Gerhard Richter has often been called the greatest artist of our time. For three years, director Corinna Belz was given rare access to his studio. In this pared-back documentary, the artist says little; our focus is turned instead to the physical act of painting. By showing Richter at work, Belz is able to make sense of his art: the expression of the incomprehensible through the form of the paintings themselves.

A humanising portrait of one of contemporary art’s provocateurs par excellence. The Artist Is Present follows Marina Abramović as she prepares for her 2010 MoMA retrospective, revealing the person behind the performances. Charismatic, fearless, and full of tender contradictions, “Marina seduces,” even as her work continues to provoke.

Widely regarded as Tarkovsky’s magnum opus, this portrait of the titular medieval icon painter, creating in an unseeing and uncomprehending world, is one of the great works of world cinema. At a hefty three-hour running time, Rublev’s despairing creativity is resolved in the film’s unforgettable final episode when a young boy casts a bell through a sheer act of faith, allowing Rublev to break his silence and start to paint again.

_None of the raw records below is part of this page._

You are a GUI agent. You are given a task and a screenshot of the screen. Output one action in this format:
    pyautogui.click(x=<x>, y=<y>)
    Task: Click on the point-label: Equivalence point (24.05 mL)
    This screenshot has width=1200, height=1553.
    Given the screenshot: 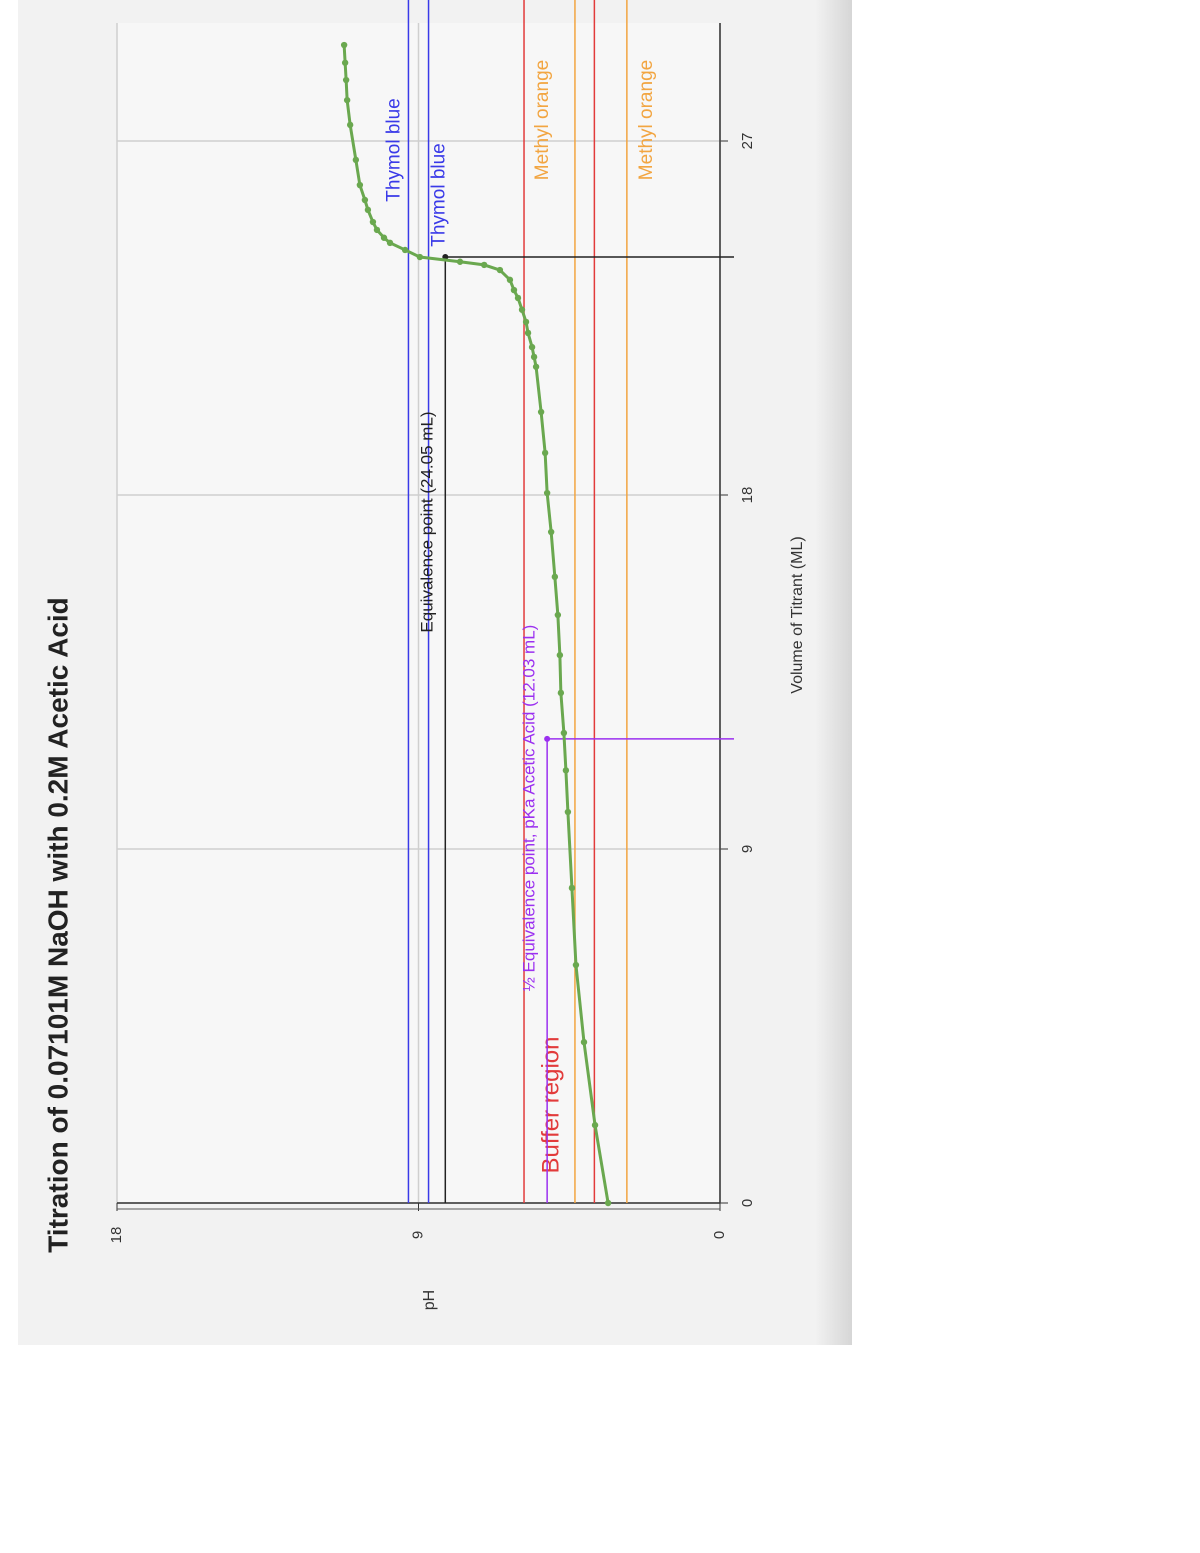 What is the action you would take?
    pyautogui.click(x=426, y=522)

Willem Dafoe plays Van Gogh in Julian Schnabel’s heartfelt biopic of the artist’s life. Schnabel—himself both filmmaker and painter—tells Van Gogh’s story from the perspective of a fellow artist, capturing the vital energy that drove his art with the same painterly intensity.

Salma Hayek stars in Julie Taymor’s biopic of the iconic 20th century Mexican painter. Kahlo’s pain-fraught life—as artist, political radical, and two-time wife to Diego Rivera—provides all the drama. A colourful and often heart-warming watch—in spite of a few rogue animations that might raise a Kahlo-style eyebrow.

A candid drama starring Reichardt regular Michelle Williams as Lizzy Carr, a fledgling ceramics artist navigating the chaos of everyday life and family responsibility as she prepares for a career-changing exhibition. Reichardt has given art-lovers another film with The Mastermind—a heist movie starring Josh O’Connor, which was nominated for the Palme d’Or in Cannes this year.